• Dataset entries

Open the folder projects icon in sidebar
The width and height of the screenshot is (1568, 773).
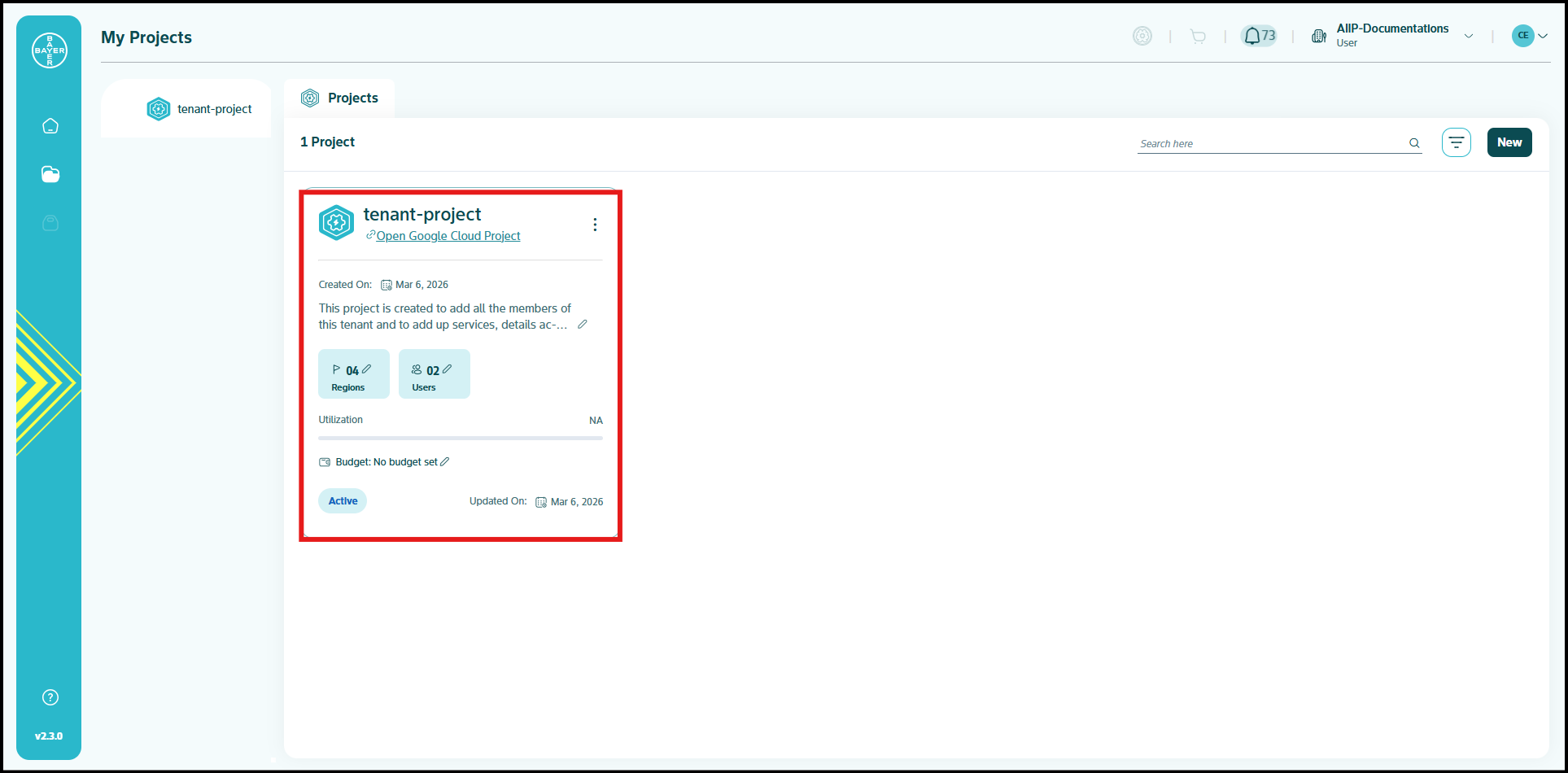(x=50, y=174)
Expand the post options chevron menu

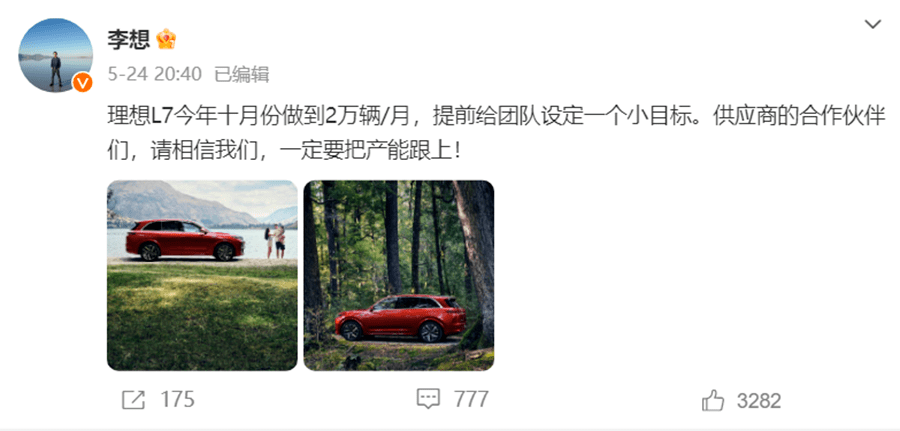click(873, 25)
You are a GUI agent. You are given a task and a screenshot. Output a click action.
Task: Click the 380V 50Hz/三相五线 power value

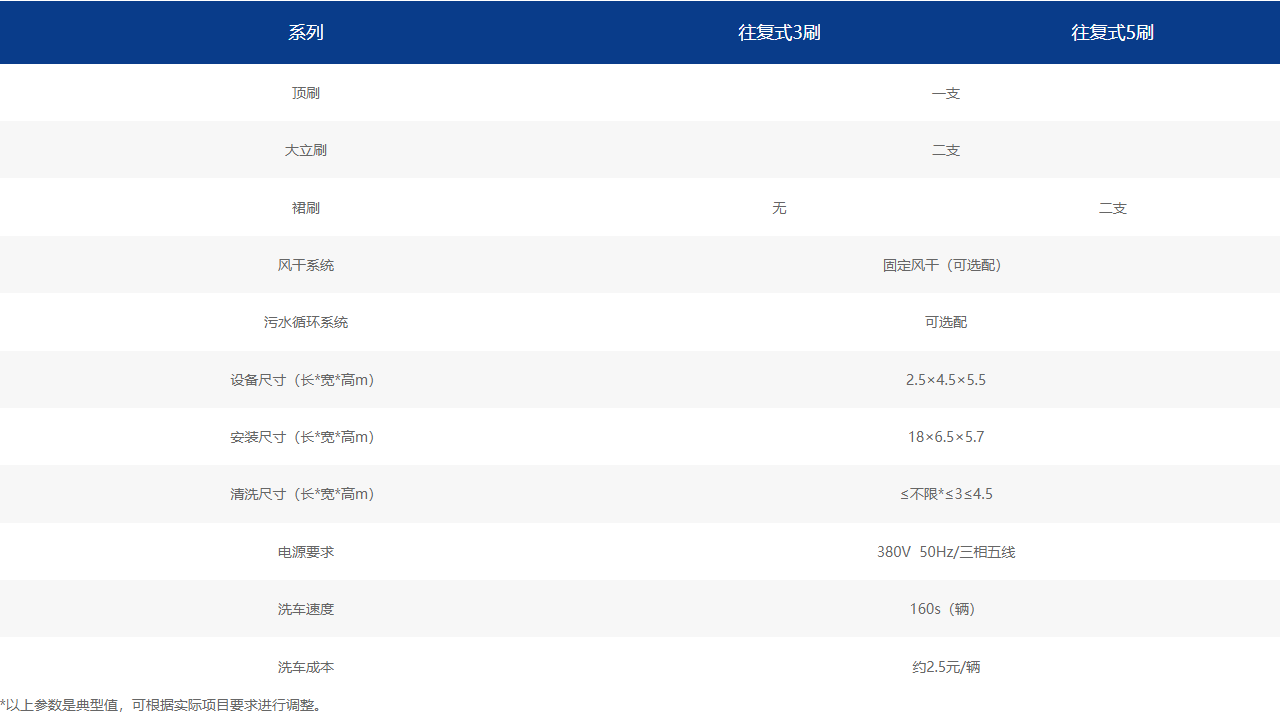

• PROBLEM STATEMENT
Copy the records exactly; no image should appear in the result.

• RESPONSE TO THE EXERCISE
Open the folder projects icon in sidebar
The width and height of the screenshot is (1568, 773).
(x=50, y=174)
Expand the post options chevron menu

click(873, 25)
You are a GUI agent. You are given a task and a screenshot. Output a click action.
Task: Click the 380V 50Hz/三相五线 power value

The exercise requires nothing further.